When staff noticed that paint was flaking off some of the machines last year the company allegedly began using a chemical solution that disguised corrosion on the bikes by ‘reacting with the rust to form a black layer’, according to the Financial Times.
May 2022: Peloton’s stocks plummet nearly 90 percent over the past year, as company executives revealed that it lost a staggering $750 million in the previous quarter due to unsold inventory and mounting costs.
The company lost $757.1 million for the three months of 2022, amounting to about $2.27 per share.

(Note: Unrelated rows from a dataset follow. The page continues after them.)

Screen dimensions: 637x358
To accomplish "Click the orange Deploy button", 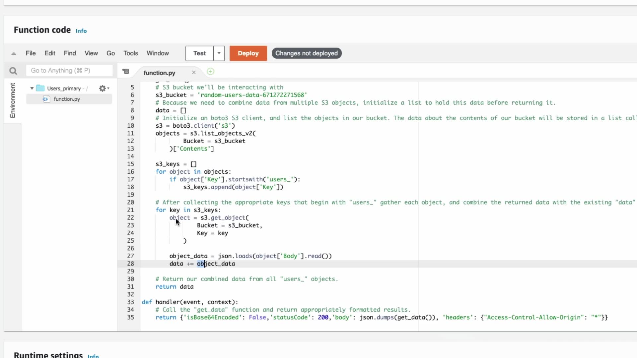I will click(x=248, y=53).
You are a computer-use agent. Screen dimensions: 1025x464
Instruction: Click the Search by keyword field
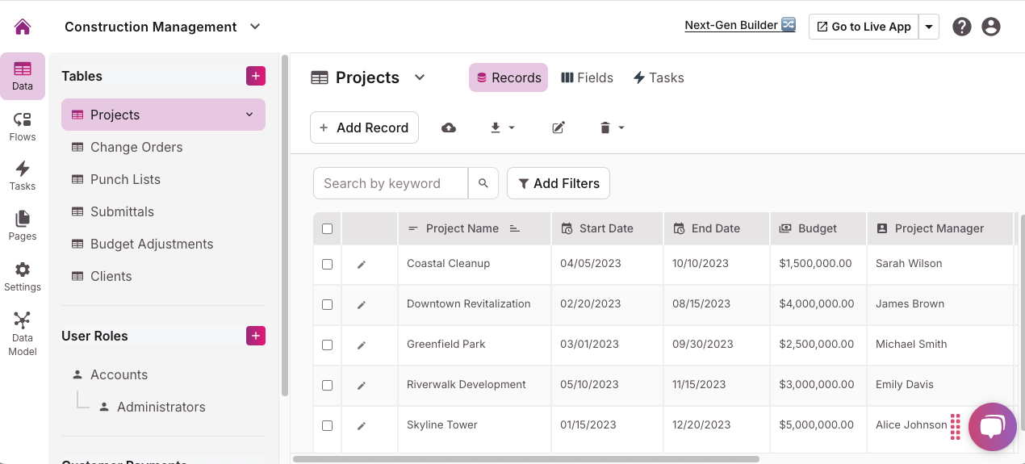(x=391, y=183)
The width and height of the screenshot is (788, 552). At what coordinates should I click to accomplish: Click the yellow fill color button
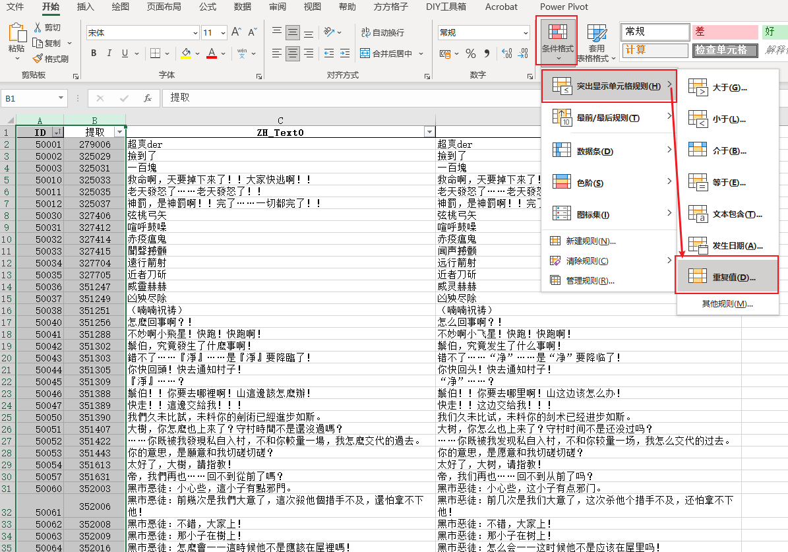(x=186, y=53)
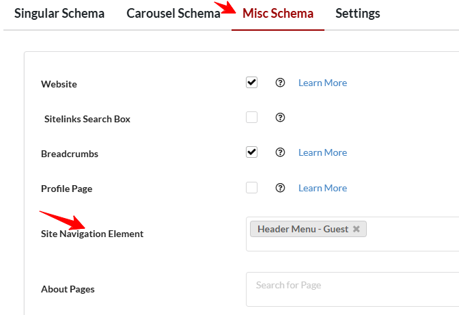The width and height of the screenshot is (459, 315).
Task: Click the Header Menu - Guest tag
Action: tap(303, 230)
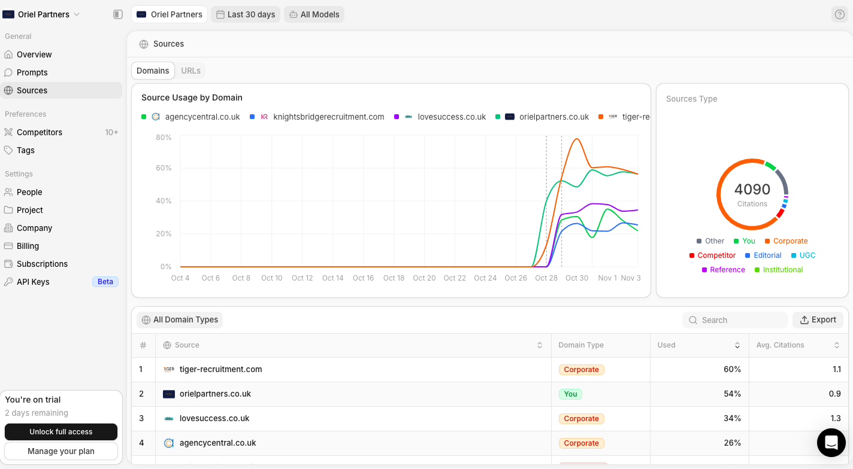Click the Export button above the table

pos(818,319)
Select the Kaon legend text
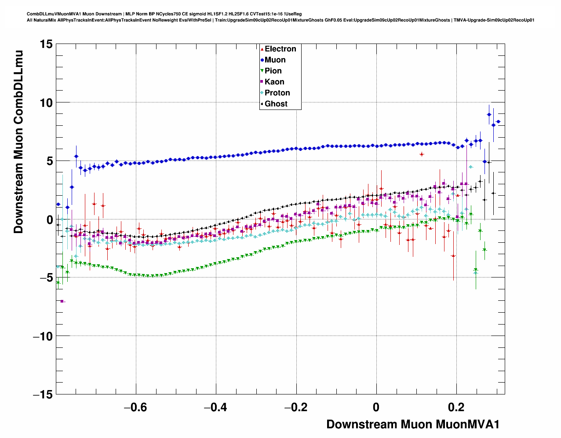This screenshot has height=438, width=561. [274, 82]
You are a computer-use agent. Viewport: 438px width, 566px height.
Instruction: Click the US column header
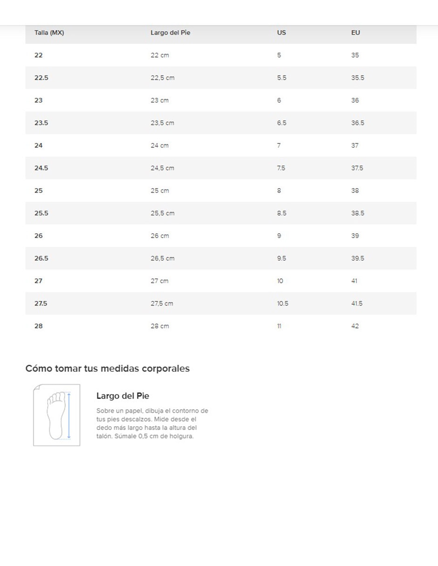[281, 33]
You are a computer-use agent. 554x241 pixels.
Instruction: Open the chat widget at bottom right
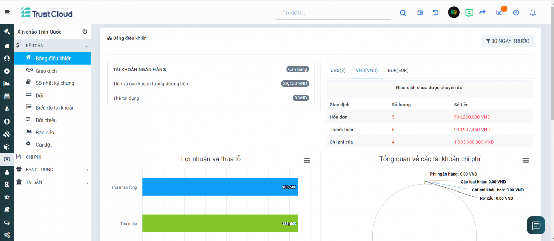pos(536,225)

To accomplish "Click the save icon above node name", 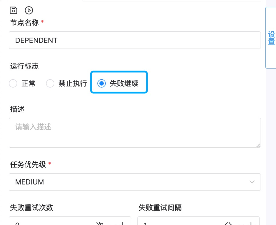I will [x=13, y=10].
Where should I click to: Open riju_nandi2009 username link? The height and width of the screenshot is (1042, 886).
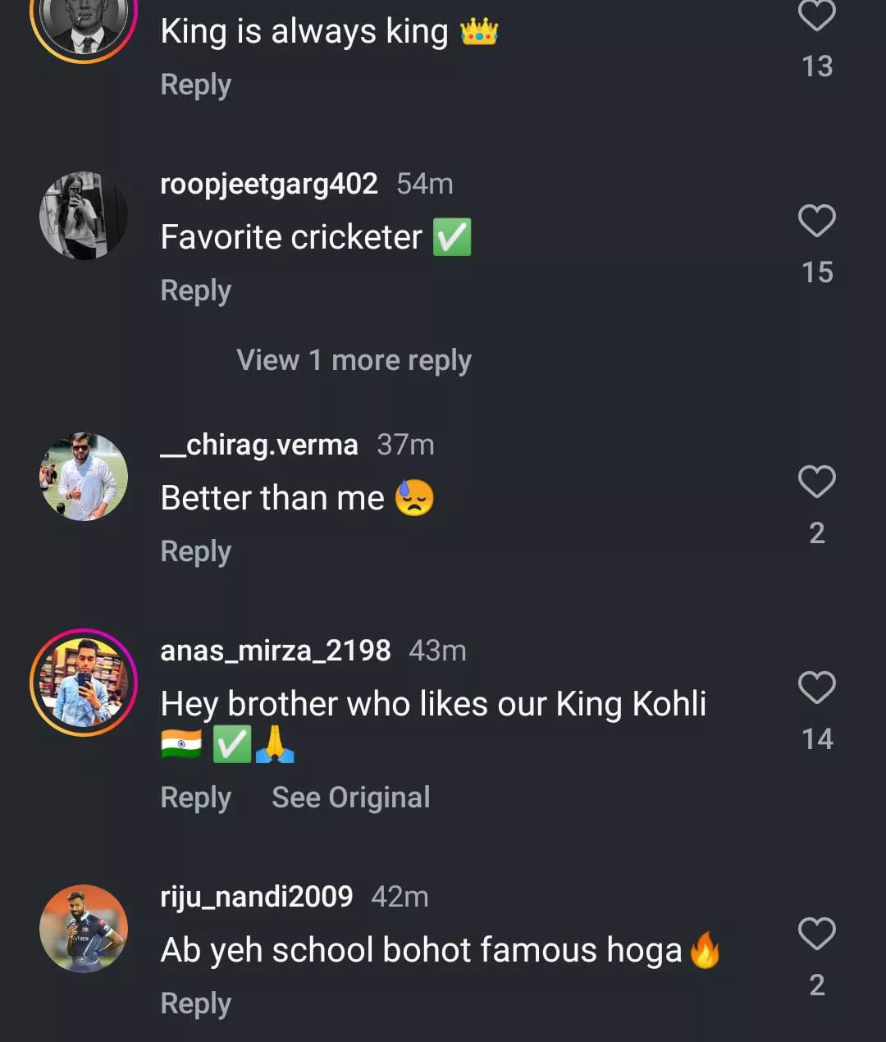pos(257,897)
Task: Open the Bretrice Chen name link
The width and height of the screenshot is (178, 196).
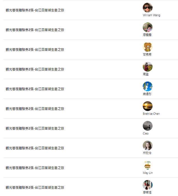Action: [151, 114]
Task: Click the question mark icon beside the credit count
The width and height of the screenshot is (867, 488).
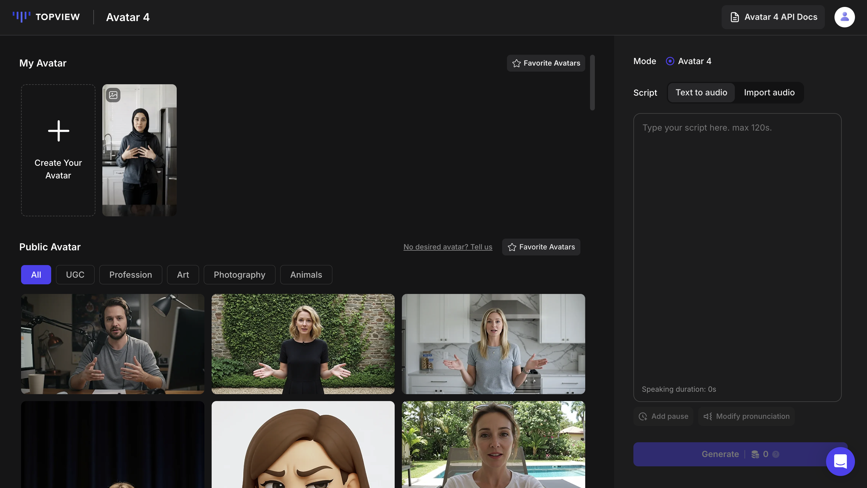Action: tap(776, 454)
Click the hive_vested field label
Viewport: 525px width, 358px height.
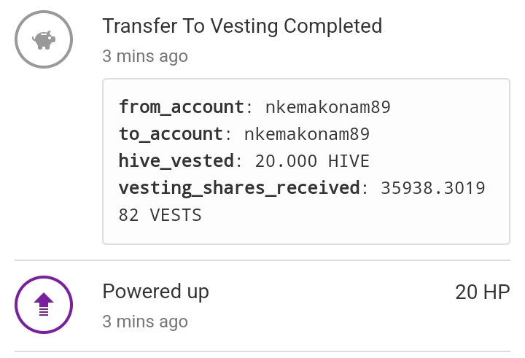point(176,161)
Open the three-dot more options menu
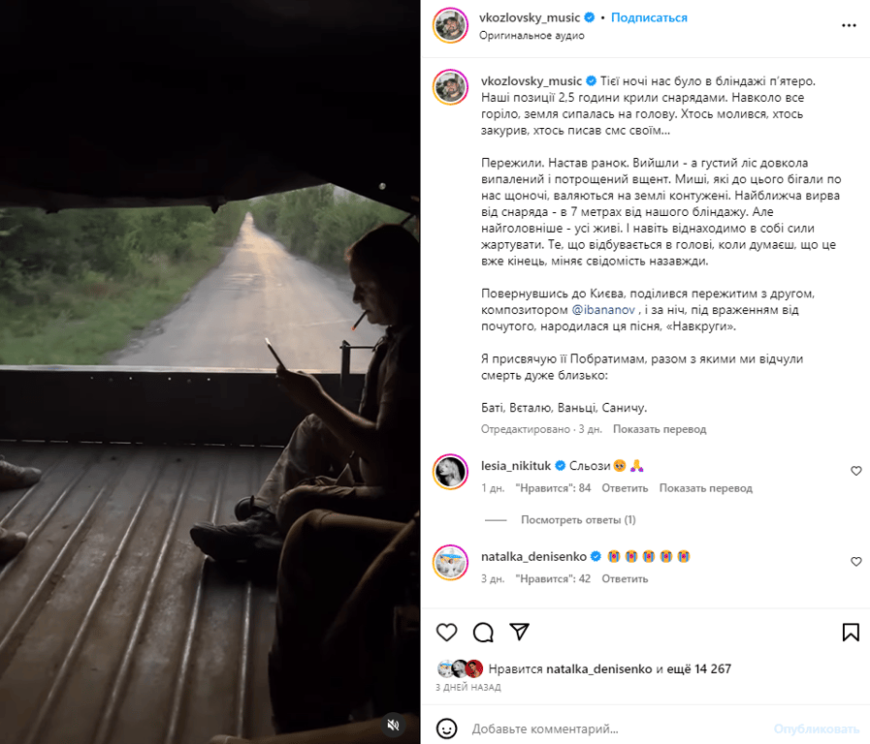The width and height of the screenshot is (870, 744). (x=849, y=25)
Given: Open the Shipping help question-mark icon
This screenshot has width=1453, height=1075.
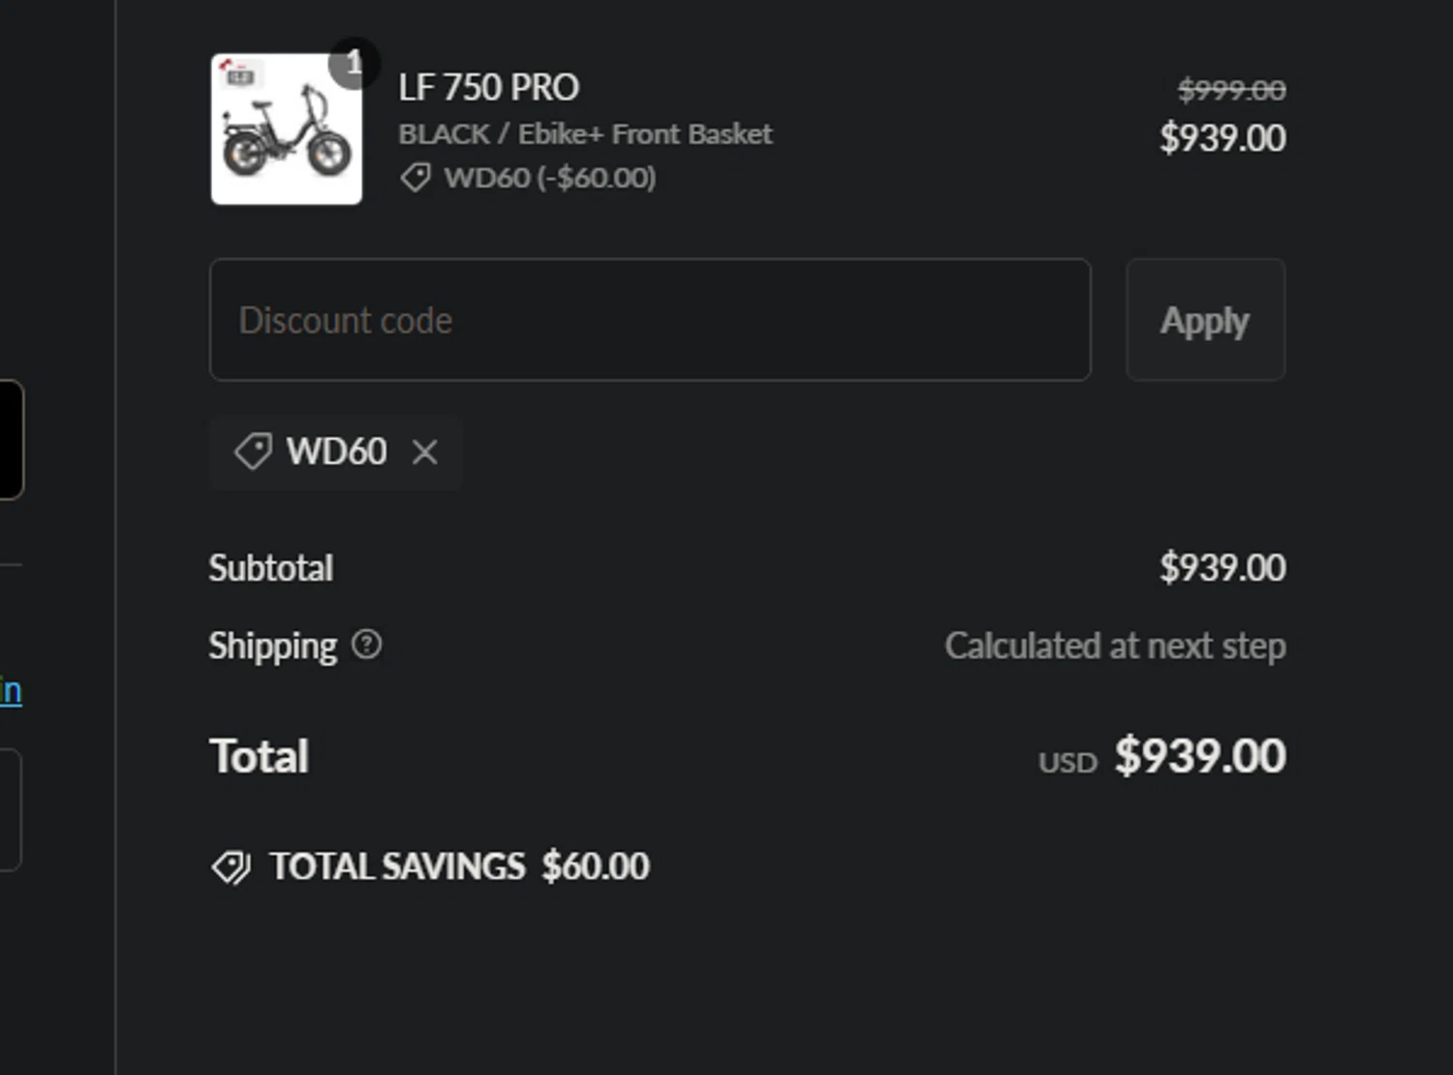Looking at the screenshot, I should tap(366, 645).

And when stripping out nonrecurring items from the equation, a survey by Zacks Investment Research, it lost 98 cents per share – outpacing projections of a per-share loss of 85 cents.
August 2022: Company announces it is slashing 784 jobs, increasing equipment prices, closing retail locations, and requiring employees to return to the office by November, as they try to secure their bottom line.
Peloton reports a huge $1.2 billion loss, its sixth consecutive quarter of reported losses, sending shares tumbling 15 percent.